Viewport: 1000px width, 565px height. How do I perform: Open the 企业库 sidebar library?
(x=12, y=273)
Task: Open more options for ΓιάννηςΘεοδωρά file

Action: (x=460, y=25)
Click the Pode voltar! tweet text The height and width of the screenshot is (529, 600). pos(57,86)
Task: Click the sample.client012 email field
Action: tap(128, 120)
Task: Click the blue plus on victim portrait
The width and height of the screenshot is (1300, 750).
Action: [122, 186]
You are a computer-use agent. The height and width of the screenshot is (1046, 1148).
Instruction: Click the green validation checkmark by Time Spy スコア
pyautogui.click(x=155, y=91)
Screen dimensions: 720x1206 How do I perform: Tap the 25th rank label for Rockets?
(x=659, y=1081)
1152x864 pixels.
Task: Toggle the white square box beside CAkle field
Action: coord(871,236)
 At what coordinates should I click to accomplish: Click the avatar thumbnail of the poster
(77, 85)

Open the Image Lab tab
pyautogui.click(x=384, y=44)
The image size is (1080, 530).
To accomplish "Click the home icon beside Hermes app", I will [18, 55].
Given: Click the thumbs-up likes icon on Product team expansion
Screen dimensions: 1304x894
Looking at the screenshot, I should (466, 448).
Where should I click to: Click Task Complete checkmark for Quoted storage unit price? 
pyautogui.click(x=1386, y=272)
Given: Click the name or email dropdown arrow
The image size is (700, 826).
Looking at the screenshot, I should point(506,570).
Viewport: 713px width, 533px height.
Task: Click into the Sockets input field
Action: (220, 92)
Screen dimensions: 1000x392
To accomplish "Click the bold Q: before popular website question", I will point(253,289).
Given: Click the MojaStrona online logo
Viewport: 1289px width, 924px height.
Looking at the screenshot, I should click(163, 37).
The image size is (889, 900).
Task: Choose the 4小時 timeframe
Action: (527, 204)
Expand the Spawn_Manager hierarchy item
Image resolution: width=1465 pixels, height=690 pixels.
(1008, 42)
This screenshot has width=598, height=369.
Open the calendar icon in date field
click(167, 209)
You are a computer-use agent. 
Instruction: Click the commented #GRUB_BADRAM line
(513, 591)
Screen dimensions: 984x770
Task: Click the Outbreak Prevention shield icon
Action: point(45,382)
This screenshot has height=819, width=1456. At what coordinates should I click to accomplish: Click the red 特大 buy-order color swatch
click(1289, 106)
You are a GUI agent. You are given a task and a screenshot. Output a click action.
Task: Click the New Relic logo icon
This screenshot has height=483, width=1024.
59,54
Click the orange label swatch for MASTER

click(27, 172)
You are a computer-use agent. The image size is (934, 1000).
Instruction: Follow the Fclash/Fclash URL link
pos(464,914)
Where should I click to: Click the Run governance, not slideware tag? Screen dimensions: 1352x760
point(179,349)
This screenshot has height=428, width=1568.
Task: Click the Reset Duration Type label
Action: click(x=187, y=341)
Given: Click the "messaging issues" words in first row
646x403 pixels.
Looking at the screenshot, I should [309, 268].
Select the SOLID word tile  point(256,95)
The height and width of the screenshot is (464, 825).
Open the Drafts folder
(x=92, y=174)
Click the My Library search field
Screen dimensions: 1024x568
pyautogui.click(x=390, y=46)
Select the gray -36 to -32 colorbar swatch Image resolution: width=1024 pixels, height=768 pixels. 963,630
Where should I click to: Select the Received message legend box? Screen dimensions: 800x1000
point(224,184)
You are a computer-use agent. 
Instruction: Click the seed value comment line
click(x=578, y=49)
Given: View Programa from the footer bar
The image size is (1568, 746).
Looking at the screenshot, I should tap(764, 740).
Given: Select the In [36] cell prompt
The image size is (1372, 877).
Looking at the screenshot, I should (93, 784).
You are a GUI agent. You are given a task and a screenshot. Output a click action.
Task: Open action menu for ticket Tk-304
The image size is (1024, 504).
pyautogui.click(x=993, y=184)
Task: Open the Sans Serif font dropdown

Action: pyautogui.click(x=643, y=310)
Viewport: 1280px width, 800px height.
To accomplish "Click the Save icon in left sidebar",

---------------

Respond with the count of lines above holding the string "logo", and leave out everything else.

2